The long-term politics of budget deficits

As a childless person on an above-average income – ie, the principal victim class of the tax-welfare system – I am pleased with the Coalition’s stance on massive budget deficits. I’ll be paying for it in the long run (and consistent with the permanent income hypothesis, I am increasing my savings to maintain stable long-term living standards).

But personal interests aside, I am interested in the long-term politics of this. The most detailed polling on this to date (pdf), though based on an online panel, finds majority public support for the government: 51% supporting Rudd’s approach, 33% Turnbull’s, and 16% undecided.
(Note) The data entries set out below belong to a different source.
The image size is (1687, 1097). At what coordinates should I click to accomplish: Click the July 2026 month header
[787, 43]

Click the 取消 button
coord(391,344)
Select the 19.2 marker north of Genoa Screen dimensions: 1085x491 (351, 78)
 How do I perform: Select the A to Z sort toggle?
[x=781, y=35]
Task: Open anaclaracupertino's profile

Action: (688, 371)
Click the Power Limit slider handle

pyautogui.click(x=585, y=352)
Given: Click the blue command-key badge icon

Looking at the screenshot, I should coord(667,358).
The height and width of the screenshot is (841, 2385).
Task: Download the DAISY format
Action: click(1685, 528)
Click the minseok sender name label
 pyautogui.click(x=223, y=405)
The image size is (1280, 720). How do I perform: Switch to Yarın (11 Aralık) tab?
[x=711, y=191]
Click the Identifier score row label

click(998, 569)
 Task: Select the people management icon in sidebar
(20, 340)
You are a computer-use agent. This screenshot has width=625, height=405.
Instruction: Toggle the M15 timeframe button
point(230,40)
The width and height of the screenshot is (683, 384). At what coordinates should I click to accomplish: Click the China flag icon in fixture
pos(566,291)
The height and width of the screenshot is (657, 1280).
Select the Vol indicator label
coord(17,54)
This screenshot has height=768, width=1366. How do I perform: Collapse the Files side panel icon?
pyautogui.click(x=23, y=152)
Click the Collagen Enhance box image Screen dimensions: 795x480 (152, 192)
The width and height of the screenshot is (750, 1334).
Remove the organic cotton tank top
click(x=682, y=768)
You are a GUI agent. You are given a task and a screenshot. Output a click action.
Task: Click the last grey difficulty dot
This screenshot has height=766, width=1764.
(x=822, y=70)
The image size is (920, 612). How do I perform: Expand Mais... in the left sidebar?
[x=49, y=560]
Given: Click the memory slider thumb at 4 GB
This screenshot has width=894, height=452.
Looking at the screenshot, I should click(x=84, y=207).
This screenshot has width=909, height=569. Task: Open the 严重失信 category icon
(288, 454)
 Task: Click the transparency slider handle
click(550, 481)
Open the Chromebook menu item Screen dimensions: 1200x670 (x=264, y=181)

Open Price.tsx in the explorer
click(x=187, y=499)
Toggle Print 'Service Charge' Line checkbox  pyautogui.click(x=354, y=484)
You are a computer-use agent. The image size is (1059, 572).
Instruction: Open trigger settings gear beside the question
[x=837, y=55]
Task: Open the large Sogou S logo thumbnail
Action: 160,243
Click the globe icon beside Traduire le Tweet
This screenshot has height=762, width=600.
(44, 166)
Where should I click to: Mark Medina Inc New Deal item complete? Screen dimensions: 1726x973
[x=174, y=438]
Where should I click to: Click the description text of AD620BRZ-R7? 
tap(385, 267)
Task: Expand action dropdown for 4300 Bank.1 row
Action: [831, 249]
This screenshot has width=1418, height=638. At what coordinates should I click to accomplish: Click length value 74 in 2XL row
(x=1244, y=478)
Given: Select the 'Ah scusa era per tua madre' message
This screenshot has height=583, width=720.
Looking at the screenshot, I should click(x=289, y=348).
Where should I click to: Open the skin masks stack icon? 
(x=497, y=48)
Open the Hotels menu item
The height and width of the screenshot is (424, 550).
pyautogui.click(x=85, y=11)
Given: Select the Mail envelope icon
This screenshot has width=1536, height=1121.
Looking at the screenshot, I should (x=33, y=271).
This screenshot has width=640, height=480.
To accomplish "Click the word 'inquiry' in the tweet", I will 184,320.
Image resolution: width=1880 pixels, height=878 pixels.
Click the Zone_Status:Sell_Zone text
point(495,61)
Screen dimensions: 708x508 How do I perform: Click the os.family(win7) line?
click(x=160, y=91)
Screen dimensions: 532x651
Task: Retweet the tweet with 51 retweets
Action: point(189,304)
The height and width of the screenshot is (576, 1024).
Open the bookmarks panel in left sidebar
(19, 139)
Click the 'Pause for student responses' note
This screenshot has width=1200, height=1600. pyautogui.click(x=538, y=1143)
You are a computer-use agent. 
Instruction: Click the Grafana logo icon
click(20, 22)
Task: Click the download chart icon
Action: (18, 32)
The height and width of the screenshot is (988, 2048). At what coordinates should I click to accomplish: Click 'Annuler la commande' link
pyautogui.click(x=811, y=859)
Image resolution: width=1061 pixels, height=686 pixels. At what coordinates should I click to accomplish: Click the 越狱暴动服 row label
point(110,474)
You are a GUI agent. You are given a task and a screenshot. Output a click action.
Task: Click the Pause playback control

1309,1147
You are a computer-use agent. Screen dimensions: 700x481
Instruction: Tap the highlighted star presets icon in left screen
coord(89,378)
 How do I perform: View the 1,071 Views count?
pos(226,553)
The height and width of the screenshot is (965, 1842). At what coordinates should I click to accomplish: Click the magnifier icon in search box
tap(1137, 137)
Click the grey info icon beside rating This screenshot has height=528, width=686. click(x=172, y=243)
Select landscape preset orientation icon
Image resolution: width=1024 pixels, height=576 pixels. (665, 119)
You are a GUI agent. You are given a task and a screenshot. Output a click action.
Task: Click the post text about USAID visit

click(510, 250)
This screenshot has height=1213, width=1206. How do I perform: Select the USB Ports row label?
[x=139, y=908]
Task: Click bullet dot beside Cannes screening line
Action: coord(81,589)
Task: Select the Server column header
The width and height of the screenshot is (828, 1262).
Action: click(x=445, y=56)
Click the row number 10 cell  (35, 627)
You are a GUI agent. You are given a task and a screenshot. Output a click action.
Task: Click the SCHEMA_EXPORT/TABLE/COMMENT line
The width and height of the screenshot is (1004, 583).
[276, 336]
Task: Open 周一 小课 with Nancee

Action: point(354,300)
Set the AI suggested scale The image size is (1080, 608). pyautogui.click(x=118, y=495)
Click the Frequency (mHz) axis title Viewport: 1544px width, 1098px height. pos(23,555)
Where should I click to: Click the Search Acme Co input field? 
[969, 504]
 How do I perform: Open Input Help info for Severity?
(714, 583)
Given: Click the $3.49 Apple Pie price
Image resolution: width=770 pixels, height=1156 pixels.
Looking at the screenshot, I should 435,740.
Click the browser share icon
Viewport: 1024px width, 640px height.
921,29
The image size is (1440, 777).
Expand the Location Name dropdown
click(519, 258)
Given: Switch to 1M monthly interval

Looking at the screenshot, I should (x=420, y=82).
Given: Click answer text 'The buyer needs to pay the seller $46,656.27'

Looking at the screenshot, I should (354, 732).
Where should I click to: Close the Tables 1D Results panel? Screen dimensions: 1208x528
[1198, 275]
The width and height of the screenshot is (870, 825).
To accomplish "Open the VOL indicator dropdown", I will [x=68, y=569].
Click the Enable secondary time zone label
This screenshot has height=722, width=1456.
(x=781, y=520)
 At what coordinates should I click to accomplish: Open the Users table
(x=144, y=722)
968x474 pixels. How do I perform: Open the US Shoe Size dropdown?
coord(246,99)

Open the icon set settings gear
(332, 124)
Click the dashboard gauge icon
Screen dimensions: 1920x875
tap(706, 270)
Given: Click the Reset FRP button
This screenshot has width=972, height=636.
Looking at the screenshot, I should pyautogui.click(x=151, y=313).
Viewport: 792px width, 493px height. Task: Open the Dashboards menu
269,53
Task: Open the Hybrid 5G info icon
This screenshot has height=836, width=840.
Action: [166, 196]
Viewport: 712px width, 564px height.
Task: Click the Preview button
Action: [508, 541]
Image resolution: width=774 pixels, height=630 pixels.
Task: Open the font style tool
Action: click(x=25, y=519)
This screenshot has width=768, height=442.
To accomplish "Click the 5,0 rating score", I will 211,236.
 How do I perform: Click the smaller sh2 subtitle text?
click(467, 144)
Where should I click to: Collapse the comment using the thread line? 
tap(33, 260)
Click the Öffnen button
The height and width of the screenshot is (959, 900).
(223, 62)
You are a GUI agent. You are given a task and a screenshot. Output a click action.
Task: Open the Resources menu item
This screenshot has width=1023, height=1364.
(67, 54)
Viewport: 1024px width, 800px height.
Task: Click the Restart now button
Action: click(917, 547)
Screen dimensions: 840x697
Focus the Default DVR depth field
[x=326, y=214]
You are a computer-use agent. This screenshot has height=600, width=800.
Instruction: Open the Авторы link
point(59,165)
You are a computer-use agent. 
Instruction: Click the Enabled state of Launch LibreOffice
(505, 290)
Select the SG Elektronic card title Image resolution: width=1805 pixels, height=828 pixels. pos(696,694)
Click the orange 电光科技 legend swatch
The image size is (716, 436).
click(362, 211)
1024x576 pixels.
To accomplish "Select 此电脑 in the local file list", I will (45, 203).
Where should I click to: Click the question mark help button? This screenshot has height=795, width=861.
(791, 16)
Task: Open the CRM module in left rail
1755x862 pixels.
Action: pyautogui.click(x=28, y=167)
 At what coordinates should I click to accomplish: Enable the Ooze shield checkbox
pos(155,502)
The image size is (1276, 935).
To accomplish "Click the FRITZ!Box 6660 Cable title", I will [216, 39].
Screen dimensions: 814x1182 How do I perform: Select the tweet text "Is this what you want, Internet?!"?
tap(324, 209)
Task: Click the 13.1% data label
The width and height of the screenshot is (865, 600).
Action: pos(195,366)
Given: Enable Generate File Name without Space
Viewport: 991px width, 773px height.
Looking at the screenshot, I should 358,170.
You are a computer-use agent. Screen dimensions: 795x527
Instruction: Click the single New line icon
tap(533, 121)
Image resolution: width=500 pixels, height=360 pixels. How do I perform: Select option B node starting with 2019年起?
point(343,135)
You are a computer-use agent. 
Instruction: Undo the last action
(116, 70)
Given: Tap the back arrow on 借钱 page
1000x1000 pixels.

However, the latest package of handouts hasn’t changed confidence in Australia’s capacity to withstand the GFC, which has been hovering around 60% since October last year. Nor has it changed approval of the government’s performance since November last year. (The Opposition’s disapproval has substantively increased, from 35% to 44%).

The Pollytics blog is convinced that this is a disaster for the Coalition. Maybe. But less that twelve months ago the public was also buying the then media-macroeconomic wisdom that we needed a contractionary fiscal policy, of which the Coalition was sensibly (even more so in retrospect) sceptical.

The medium term politics depend on how Australia’s performance in the GFC is judged, and what effect is attributed to the handouts. The longer-term politics depend on attitudes to public debt and tax. If my theories are right, the underlying tax and spend public opinion dynamic should be turning back towards lower taxes. The Coalition’s current stance, along with their historic advantages as the more-favoured party on tax, could help them take advantage of any swing back towards preferring lower tax.